Let \(X\) be \(T^2\) with a 2-cell attached to the interior along a longitude. Compute \(\pi_2(X)\).

Useful facts:

  • \(T^2 = e^0 + e^1_1 + e^1_2 + e^2\) as a CW complex.
  • \(S^2/(x_0 \sim x_1) \simeq S^2 \wedge S^1\) when \(x_0, x_1\) are two distinct points. (Picture: sphere with a string handle connecting north/south poles.)
  • \(\pi_{\geq 2}(\tilde X) \cong \pi_{\geq 2}(X)\) for \(\tilde X \twoheadrightarrow X\) the universal cover.

Write \(T^2 = e^0 + e^1_1 + e^1_2 + e^2\), where the first and second 1-cells denote the longitude and meridian respectively. By symmetry, we could have equivalently attached a disk to the meridian instead of the longitude, filling the center hole in the torus. Contract this disk to a point, then pull it vertically in both directions to obtain \(S^2\) with two points identified, which is homotopy-equivalent to \(S^2 \vee S_1\).
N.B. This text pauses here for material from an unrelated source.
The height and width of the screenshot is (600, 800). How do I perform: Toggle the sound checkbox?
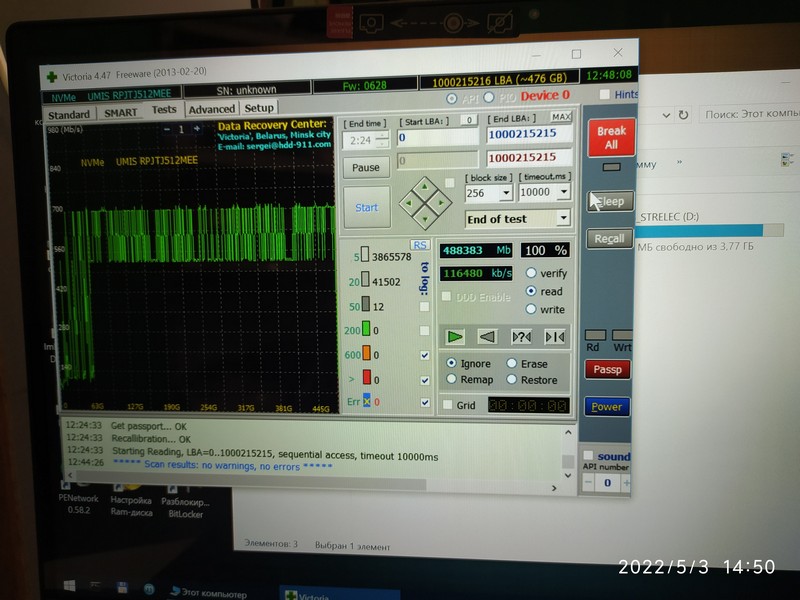pyautogui.click(x=588, y=456)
Take the universal cover, which is \({\mathbf{R}}^1 \cup_{{\mathbf{Z}}} S^2\) and has the same \(\pi_2\). This is homotopy-equivalent to \(\bigvee_{i\in {\mathbf{Z}}}S^2\) and so \(\pi_2(X) = \prod_{i\in {\mathbf{Z}}} {\mathbf{Z}}\) generated by each distinct copy of \(S^2\). (Alternatively written as \({\mathbf{Z}}[t, t^{-1}]\)).